COLUMBIA, Mo. - In this information age, it seems harder than ever to sort fact from fiction.
This is especially true when it comes to politics and political advertisements.
ABC 17 News is working, in depth, to separate the truth from the spin.
We start by looking deeper into an advertisement running on the Networks of Mid-Missouri.
It’s a commercial by SMP, Senate Majority PAC, trying to convince you that state Attorney General Josh Hawley is not the best representation for Missourians in the U.S. Senate.
By its own description, SMP was “founded by experienced, aggressive Democratic strategists with one mission: To win Senate races.”

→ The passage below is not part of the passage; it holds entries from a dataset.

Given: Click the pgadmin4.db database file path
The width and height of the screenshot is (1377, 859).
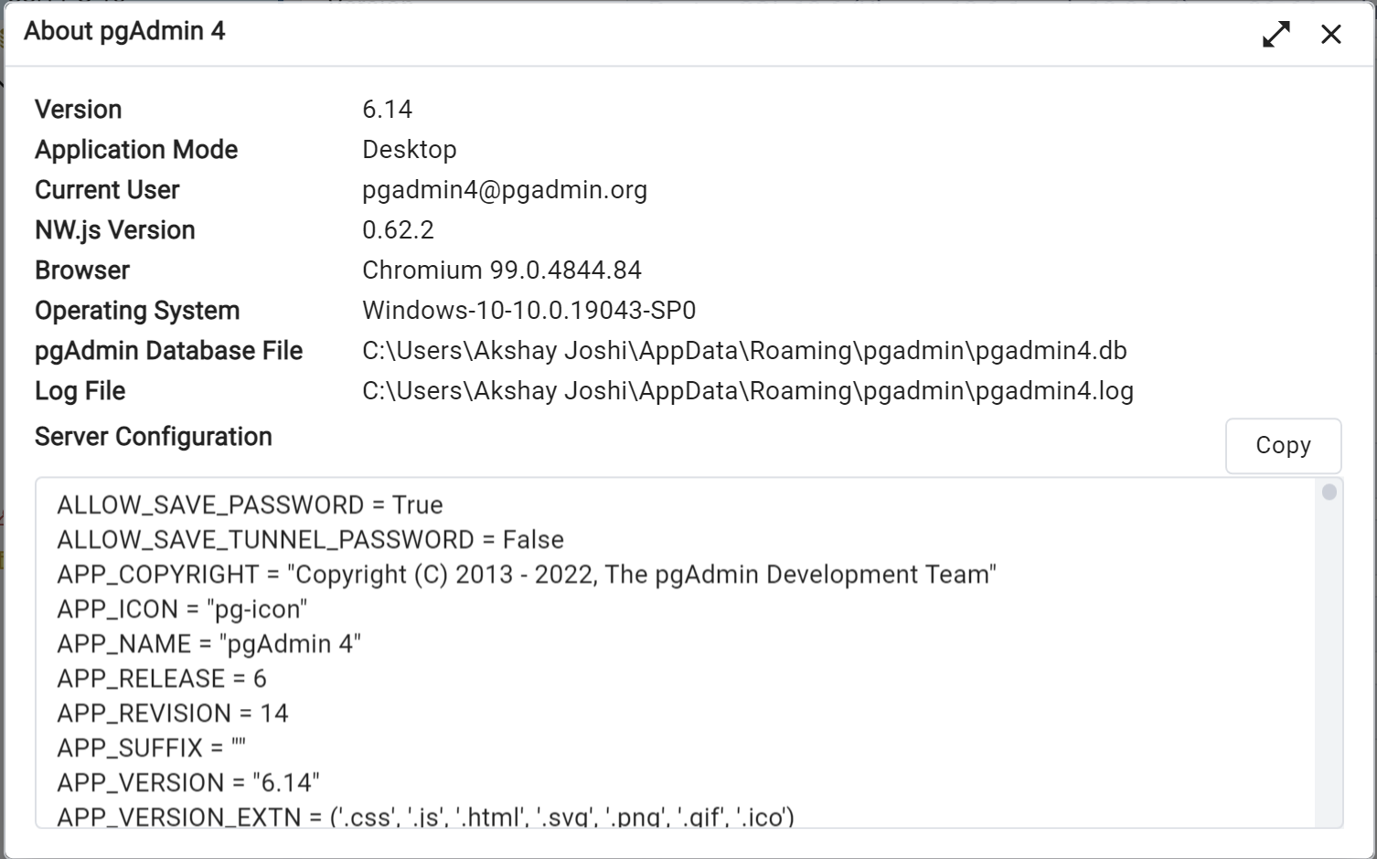Looking at the screenshot, I should point(743,351).
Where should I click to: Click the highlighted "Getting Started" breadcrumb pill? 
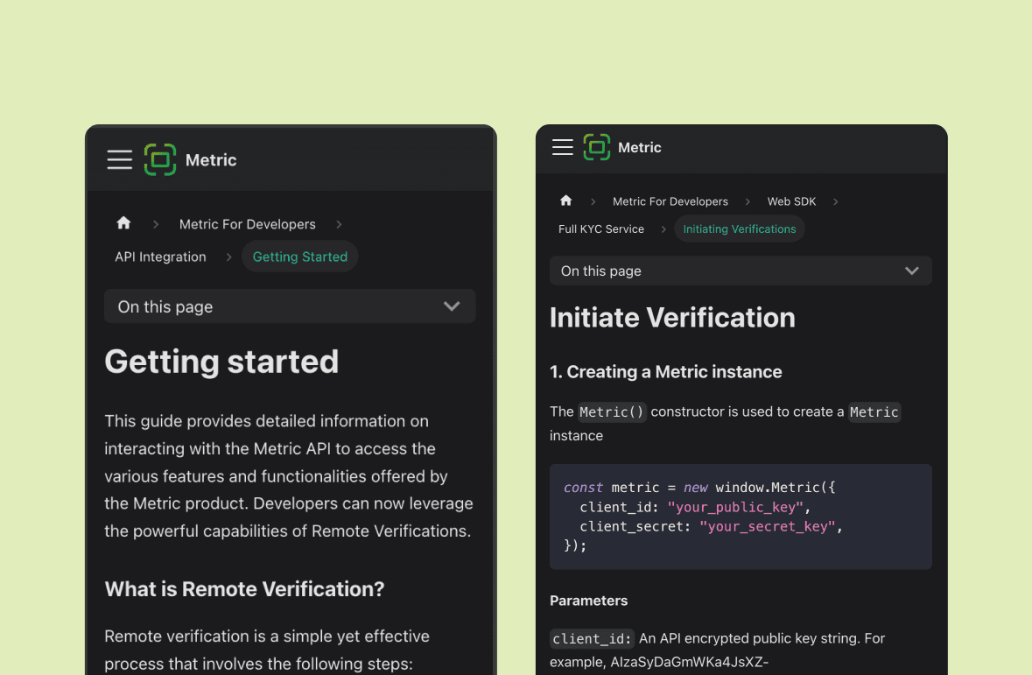coord(299,257)
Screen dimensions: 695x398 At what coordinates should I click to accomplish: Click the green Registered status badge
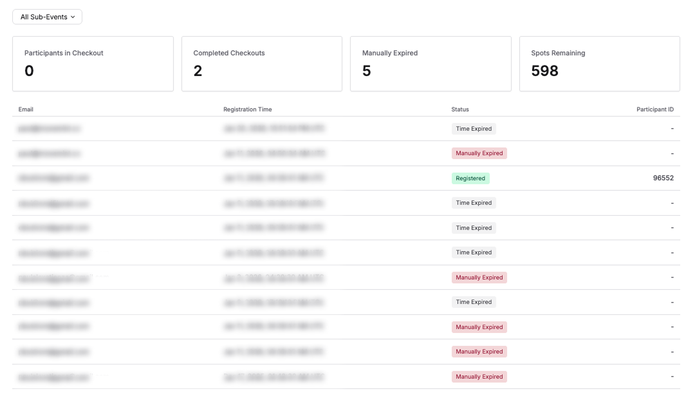[470, 178]
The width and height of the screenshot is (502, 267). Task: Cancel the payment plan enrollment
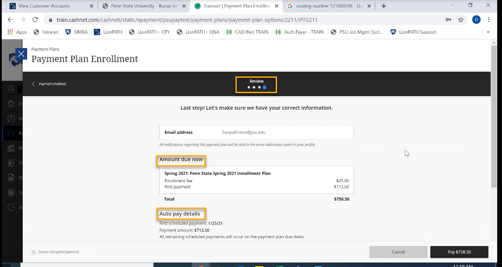click(x=398, y=252)
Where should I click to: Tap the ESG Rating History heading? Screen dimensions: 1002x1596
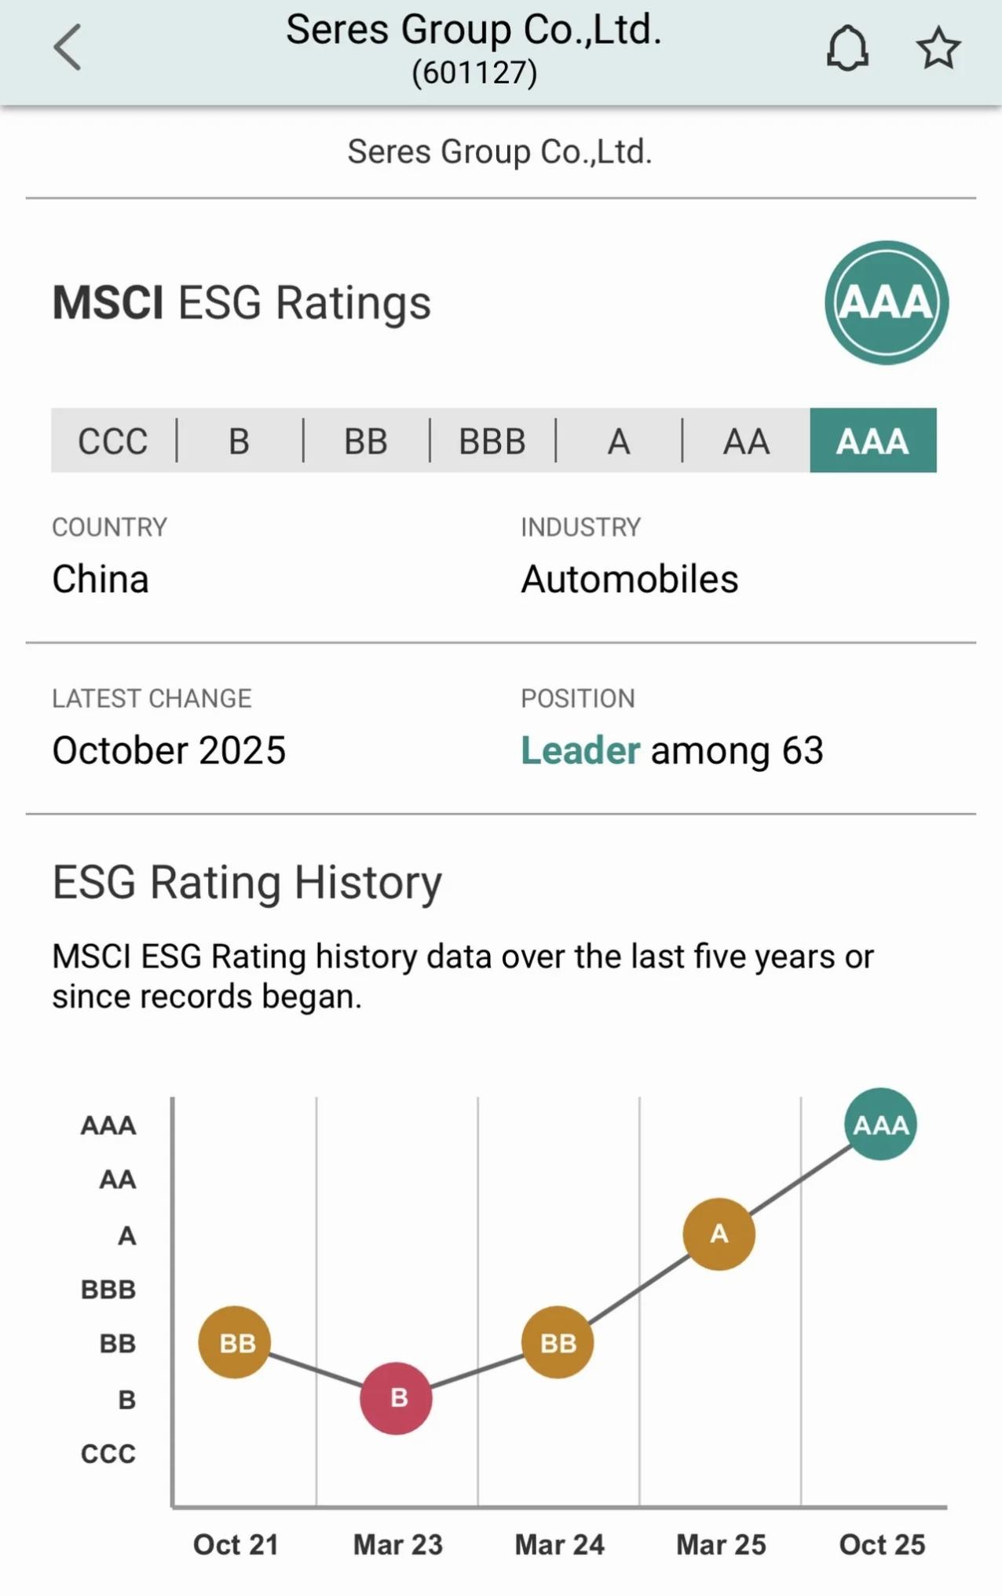247,881
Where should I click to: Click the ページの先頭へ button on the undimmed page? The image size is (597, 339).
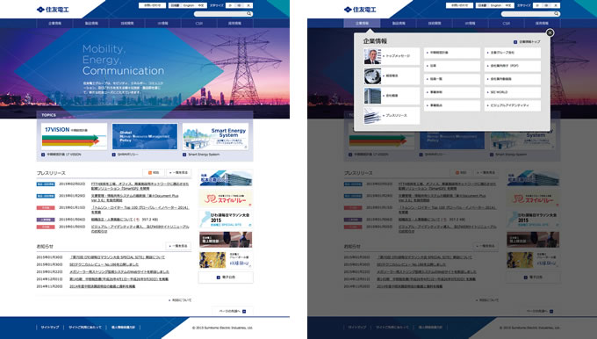pyautogui.click(x=232, y=311)
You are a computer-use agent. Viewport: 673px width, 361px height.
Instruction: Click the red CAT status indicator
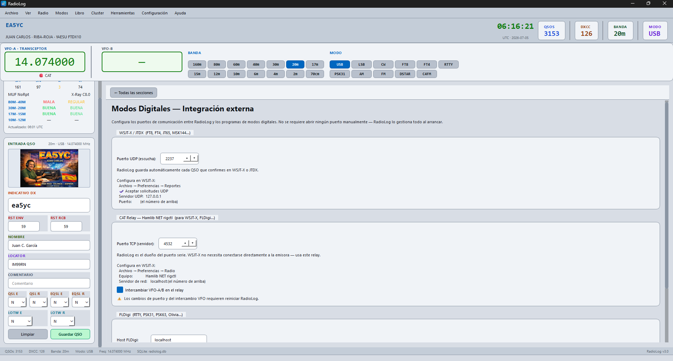(41, 76)
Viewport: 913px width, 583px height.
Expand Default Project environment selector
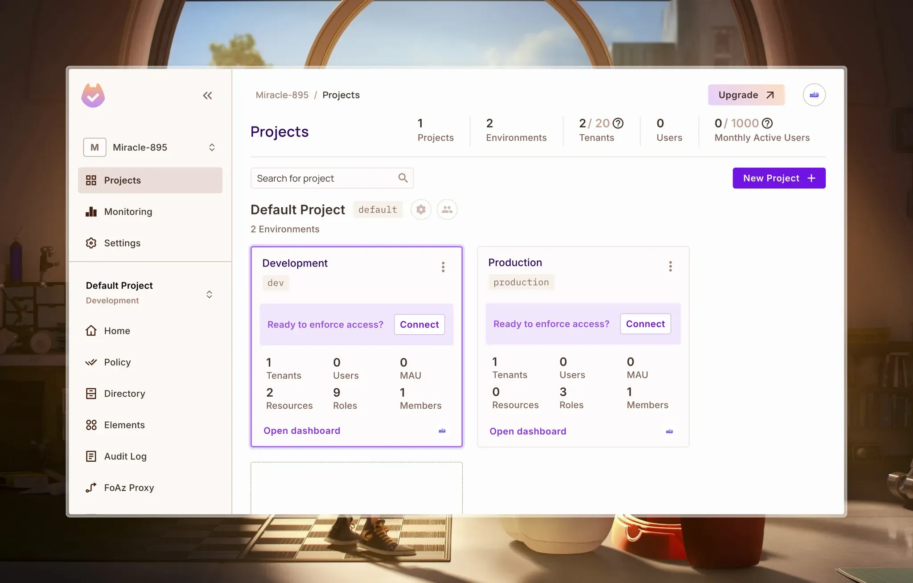[x=209, y=294]
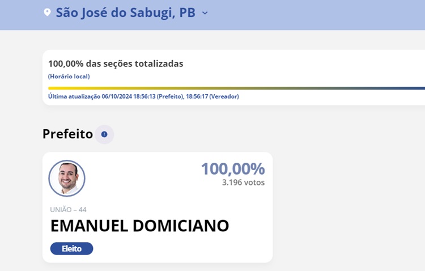The image size is (425, 271).
Task: Click the 18:56:13 (Prefeito) update time
Action: point(163,96)
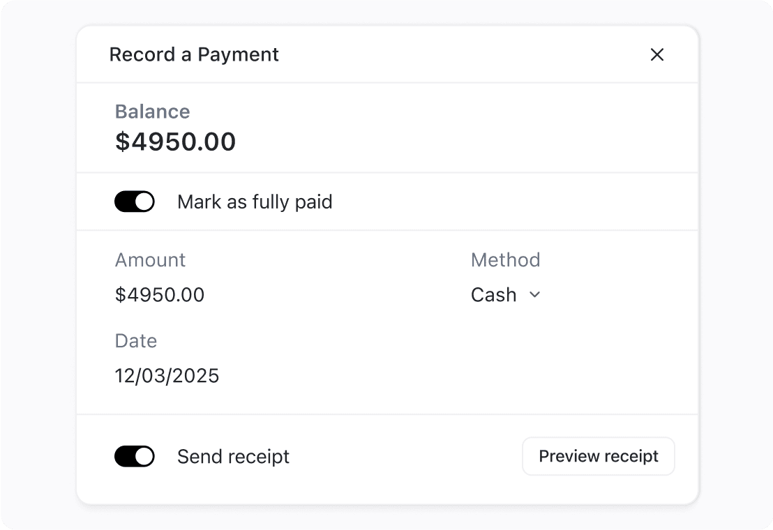
Task: Turn off the Send receipt switch
Action: point(135,456)
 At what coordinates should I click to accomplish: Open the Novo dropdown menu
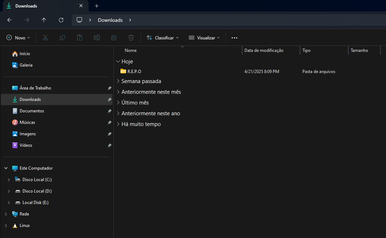[18, 38]
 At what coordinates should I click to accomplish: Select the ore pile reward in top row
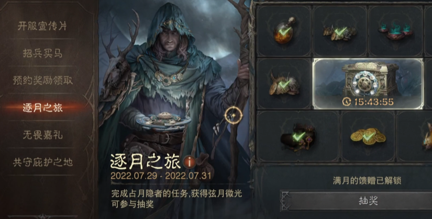tap(340, 31)
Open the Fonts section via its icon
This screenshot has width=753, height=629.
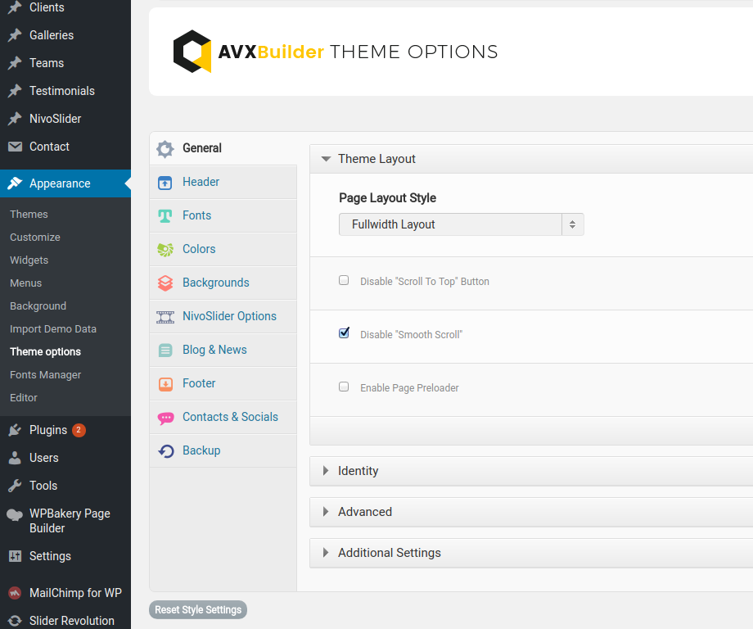tap(166, 215)
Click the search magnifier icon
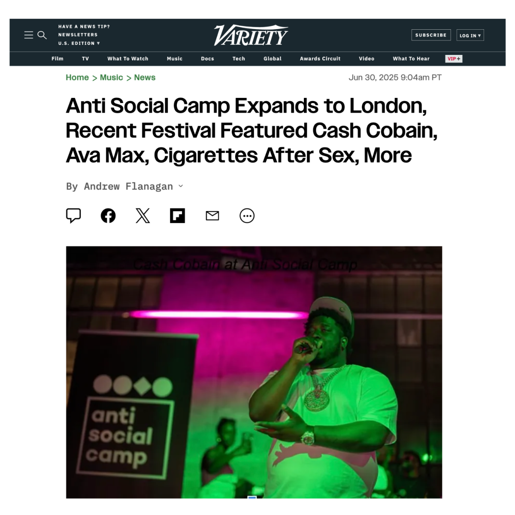Screen dimensions: 515x515 (42, 35)
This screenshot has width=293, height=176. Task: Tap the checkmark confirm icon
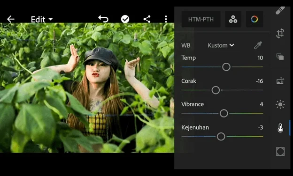click(125, 19)
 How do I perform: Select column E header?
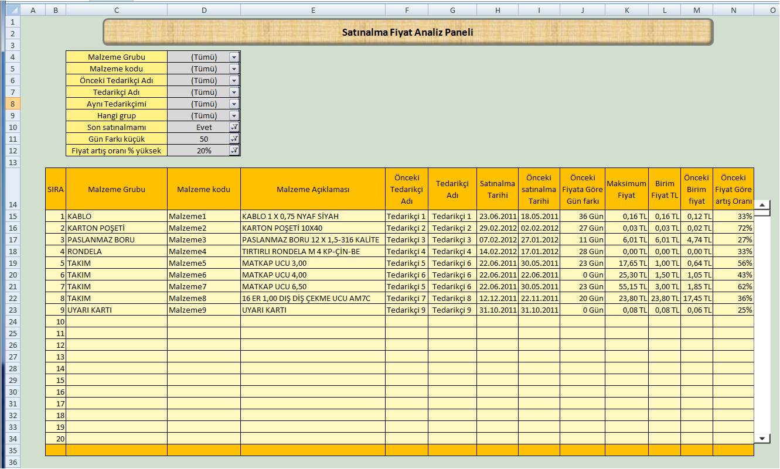313,10
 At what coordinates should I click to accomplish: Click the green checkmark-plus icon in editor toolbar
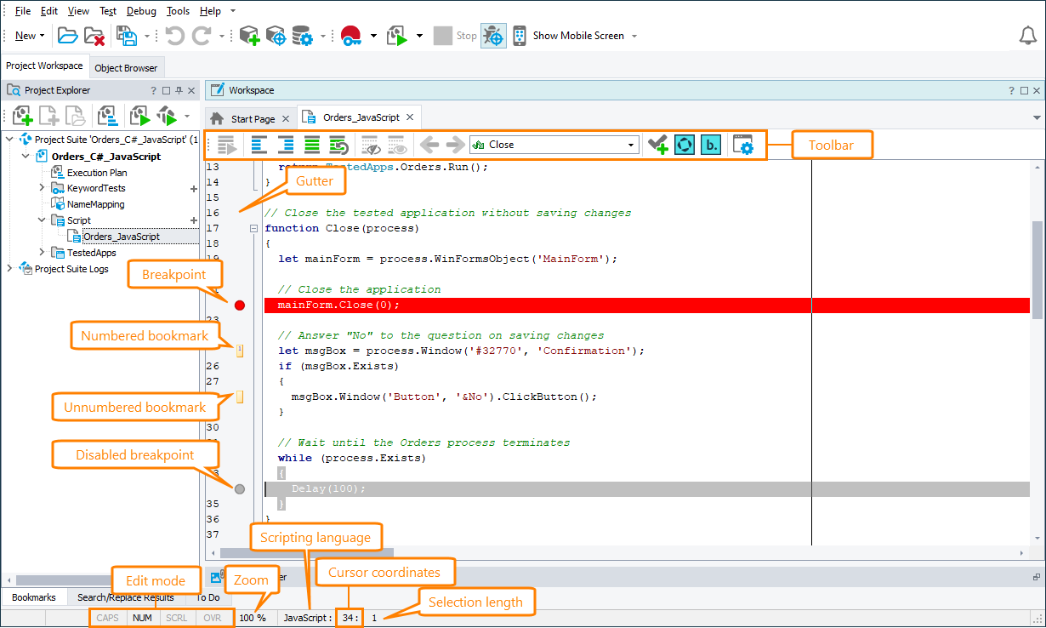click(657, 145)
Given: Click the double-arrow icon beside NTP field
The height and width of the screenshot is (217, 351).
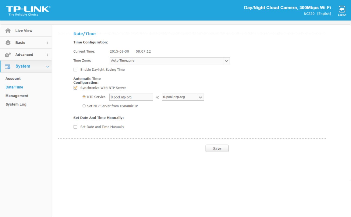Looking at the screenshot, I should pos(157,97).
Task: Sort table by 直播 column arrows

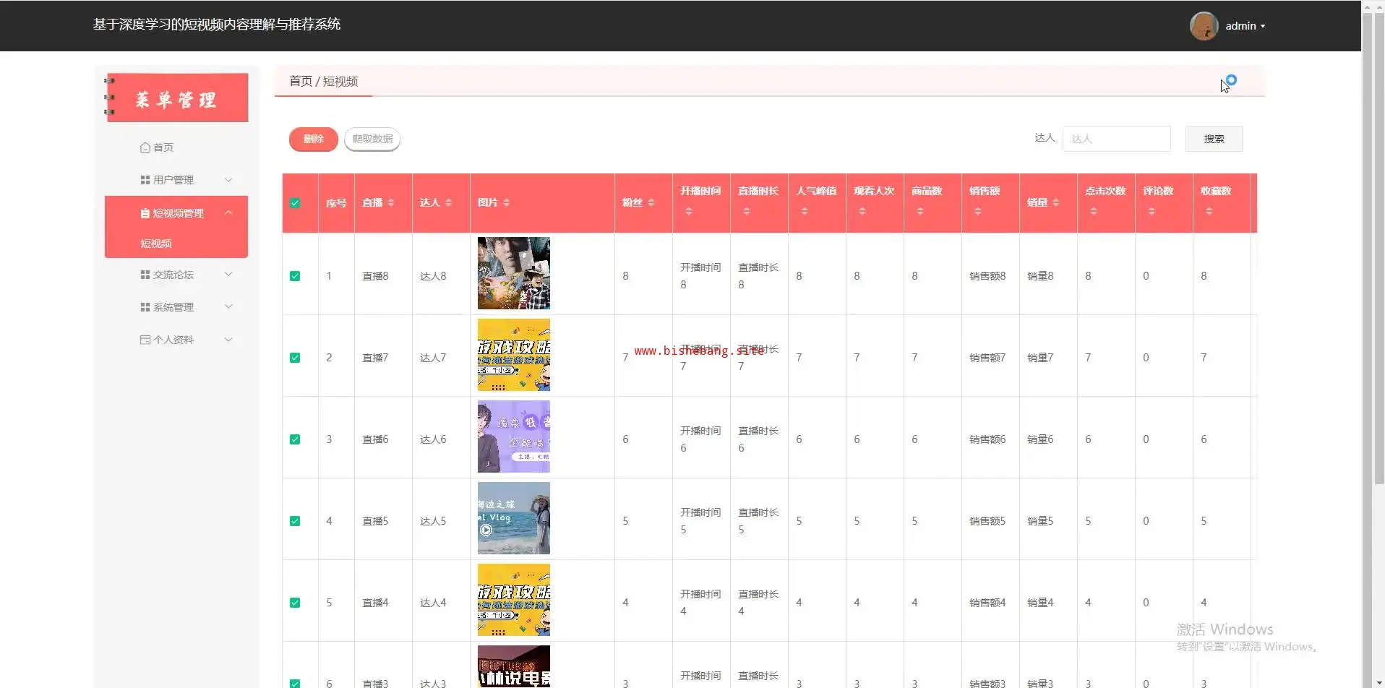Action: click(x=391, y=203)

The commercial starts off saying, "It’s a secret texting app that makes messages disappear, but it’s no secret why our governor, facing scandal, would be using it.”
That’s true. Gov. Greitens and his staff were using the app Confide which deletes texts, pictures and videos right after they’re viewed by the recipient.
The governor and his staff claim they only used the app to set appointment and meeting times but say they did not use it for state business, although that’s now almost impossible to tell. Hawley launched an investigation into the use of the app.
The ad goes on to claim, "Editorials say it’s clear that evidence has been destroyed. But Attorney General Josh Hawley came to the governor’s rescue, proclaiming him innocent.”
This is partially true. “Editorials” say it’s true, but again, there’s really no hard evidence either way.
Hawley didn’t actually declare the governor “innocent,” he only said he could find no evidence of legal wrongdoing.
The commercial continues, "The same Josh Hawley who took almost $50,000 in contributions from Governor Greitens.”
This is true. During 2016, the Greitens for Governor campaign contributed about $2,000 in September, $5,000 on Oct. 4 and another $42,000 on Oct. 26. They were marked with the Missouri Ethics Commission as “in-kind” contributions -- meaning instead of cash, the contribution is in the form of goods and services such as consulting, polling services, supplies or advertisements.
The commercial closes by saying, "All Missourians should worry and we should be asking ourselves: is Josh Hawley bought and paid for? SMP is responsible for the content of this advertising."
While it’s true that SMP is responsible for the advertisement, the question of Mr. Hawley being "bought and paid for" will be decided by Missouri voters in August and November.